Quelles sanctions possibles ?

Face à la Hongrie, un arsenal complet de sanctions politiques, financières et judiciaires existe, qui est déployé progressivement par l’UE.

Quant à la voie politique, d’abord : le Parlement européen a eu recours pour la première fois de son histoire à « l’option nucléaire » et enclenché depuis septembre 2018 l’article 7 TUE pour violation des valeurs de l’État de droit par la Hongrie, sur douze points, dont le droit d’asile. La sanction finale consistant à suspendre les droits de l’État membre est improbable puisqu’il faut un vote à l’unanimité du Conseil et que le groupe de Visegrad fait front commun contre l’UE sur la question migratoire. Le symbole n’en reste pas moins fort, et la Commission européenne a fait de même contre la Pologne.

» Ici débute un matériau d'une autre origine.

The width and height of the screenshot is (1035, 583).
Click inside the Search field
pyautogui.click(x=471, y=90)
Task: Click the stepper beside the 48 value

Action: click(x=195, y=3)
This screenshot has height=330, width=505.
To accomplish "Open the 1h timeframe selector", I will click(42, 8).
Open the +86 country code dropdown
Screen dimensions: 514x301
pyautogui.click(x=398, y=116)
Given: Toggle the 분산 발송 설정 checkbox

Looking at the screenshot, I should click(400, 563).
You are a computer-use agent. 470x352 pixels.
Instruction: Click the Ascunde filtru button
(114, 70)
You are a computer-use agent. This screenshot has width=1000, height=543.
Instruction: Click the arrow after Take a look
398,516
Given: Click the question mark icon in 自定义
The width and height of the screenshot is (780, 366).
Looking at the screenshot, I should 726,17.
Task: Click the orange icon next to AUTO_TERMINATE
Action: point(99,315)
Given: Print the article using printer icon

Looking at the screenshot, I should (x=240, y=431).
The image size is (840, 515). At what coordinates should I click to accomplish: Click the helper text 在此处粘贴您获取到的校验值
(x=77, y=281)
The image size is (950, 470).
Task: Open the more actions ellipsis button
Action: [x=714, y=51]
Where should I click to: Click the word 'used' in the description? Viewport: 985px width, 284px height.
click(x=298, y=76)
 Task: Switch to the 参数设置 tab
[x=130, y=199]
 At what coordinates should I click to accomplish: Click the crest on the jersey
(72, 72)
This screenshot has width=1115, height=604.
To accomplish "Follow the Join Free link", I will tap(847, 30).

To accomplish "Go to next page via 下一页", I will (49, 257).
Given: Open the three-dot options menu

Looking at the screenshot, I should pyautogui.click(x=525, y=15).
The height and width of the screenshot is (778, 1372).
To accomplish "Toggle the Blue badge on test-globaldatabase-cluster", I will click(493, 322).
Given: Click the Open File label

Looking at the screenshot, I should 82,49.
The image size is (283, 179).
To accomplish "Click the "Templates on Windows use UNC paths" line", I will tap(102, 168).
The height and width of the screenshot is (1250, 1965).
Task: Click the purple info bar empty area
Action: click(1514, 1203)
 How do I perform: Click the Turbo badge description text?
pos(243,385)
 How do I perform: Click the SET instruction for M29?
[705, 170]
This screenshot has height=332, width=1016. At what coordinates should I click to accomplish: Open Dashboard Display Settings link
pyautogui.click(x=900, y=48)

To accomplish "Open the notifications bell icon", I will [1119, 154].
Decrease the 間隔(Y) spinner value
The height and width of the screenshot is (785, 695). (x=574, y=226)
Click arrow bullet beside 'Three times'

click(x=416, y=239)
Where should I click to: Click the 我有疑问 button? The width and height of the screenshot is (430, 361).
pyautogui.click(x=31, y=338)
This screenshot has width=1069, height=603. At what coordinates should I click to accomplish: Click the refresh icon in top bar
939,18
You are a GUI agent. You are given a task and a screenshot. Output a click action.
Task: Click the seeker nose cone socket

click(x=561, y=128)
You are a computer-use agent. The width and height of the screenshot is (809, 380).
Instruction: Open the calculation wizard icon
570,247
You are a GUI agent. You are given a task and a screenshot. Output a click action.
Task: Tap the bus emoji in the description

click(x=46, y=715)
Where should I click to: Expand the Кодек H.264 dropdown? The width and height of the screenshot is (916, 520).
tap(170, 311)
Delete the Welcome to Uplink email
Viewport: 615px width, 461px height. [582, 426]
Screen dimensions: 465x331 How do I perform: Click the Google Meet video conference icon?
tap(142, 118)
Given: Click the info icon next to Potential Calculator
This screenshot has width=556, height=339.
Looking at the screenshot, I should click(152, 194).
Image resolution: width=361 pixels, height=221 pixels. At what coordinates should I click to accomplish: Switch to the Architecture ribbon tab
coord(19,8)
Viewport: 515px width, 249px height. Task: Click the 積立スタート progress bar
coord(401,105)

L’arme financière, ensuite, offre plusieurs possibilités. Dans le prochain règlement financier pluriannuel de l’UE 2021-2027, les institutions négocient depuis deux ans le conditionnement du versement des fonds européens au respect de l’état de droit. La montagne accouchera probablement d’une souris : le 16 novembre 2020, Pologne et Hongrie ont signifié leur veto. D’autres possibilités existent, car la CJUE a jugé de manière inédite (contre la Pologne) en 2017 qu’elle pouvait infliger une astreinte à un État refusant de se soumettre aux mesures conservatoires qu’elle ordonne pour préserver l’État de droit. Procédures d’urgence, mesures provisoires, astreintes, peuvent également être complétées par le pouvoir de sanction financière de la Commission en cas de manquement sur manquement, même si la procédure est longue.

C’est donc finalement l’arme du droit aux mains du juge qui reste la plus efficace pour faire plier le gouvernement hongrois. La légitimité de la CJUE sera d’autant plus forte, si les organes politiques de l’UE maintiennent la pression. La fermeture des camps de Tompa et de Röszke est une conséquence directe de l’arrêt du 14 mai, de même (hélas) que l’adoption du décret contesté. Or, deux autres procédures en manquement restent pendantes. L’une, sur le droit en vigueur entre 2017 et 2020 qui limitait le dépôt des demandes d’asile aux seules zones de transit. Les conclusions de l’avocat général rendues le 25 juin invitent au constat de multiples violations. L’autre, dans l’affaire « Stop Soros », porte sur la pénalisation en 2018 des particuliers et ONG apportant un soutien aux migrants souhaitant demander l’asile. Le bras de fer n’est pas terminé.